So I may have lost a lot of writing last week.
I turned on my nine-year-old laptop as usual, the steady dinosaur that it was, a beloved holdover from my consulting days…and I got the black screen of death.
This wouldn’t be a crisis for an organized person. A thoughtful person who regularly backs up her work. A person who listens to her husband who has countless spare hard drives and a degree in information technology. But unfortunately, I am not that person. I’m the person who saves everything randomly to the desktop.
So yes. Not my best day.
I cried. And prayed. And spent the better part of an afternoon staring at the small, silver hard drive, trying to will it back to life.

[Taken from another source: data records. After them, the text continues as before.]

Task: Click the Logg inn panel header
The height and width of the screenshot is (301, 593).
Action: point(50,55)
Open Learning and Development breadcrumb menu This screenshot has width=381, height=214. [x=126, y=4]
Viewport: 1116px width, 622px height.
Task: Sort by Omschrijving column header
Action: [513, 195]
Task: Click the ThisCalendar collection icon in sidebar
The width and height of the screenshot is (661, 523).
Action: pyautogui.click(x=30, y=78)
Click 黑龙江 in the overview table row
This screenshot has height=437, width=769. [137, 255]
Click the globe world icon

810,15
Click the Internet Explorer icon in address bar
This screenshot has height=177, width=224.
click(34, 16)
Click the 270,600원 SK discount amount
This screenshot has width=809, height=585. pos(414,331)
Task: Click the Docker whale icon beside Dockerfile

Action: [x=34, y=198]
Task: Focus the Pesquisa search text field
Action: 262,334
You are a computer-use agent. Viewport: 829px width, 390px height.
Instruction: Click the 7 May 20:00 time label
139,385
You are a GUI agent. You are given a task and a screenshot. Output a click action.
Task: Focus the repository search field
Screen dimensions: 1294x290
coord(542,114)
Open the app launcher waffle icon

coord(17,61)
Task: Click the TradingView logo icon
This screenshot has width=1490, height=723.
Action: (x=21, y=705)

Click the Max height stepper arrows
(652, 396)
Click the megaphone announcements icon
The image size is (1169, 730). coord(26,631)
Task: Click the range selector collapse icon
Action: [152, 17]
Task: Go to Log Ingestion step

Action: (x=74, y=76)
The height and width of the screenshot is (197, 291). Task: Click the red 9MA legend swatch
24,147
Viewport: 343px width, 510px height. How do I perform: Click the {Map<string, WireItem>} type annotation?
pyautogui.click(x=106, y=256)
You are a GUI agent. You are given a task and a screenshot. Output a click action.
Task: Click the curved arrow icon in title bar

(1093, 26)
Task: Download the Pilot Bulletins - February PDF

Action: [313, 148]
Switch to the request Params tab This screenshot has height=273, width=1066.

Let’s just say that it’s been in the tomb for more than three days and I’m seeing no signs of Resurrection.
So instead of my planned post about weeping, the one still locked in the hard-drive tomb, you just have me weeping. Wordless, computer-less, and feeling surprisingly small.
And strangely, this small loss left me with big questions – questions about my Creator and my creations.
But into these questions, Isaiah brought answers; Isaiah, who saw the Lord and declared his own words “unclean” in His holy presence.
Isaiah describes the Lord as high and lifted up, sitting “enthroned above the circle of the earth,” and people “like grasshoppers.” He says that kingdoms of this world, the rulers and their creations, will last only a moment.
No sooner are they planted,
no sooner are they sown,
no sooner do they take root in the ground,
than He blows on them and they wither,
and a whirlwind sweeps them away like chaff. (Isaiah 40:22-24)
The scripture speaks again and again to our smallness, our temporary-ness. We are a “mist that appears for a little while and vanishes,” (James 4:14), like flowers that fade and fall (1 Peter 1:24). And yet God promises to raise us imperishable and eternal in Christ (1 Cor. 15:42-44). He promises to prepare a place for us, a dwelling that will never be destroyed (2 Cor. 5:1-2).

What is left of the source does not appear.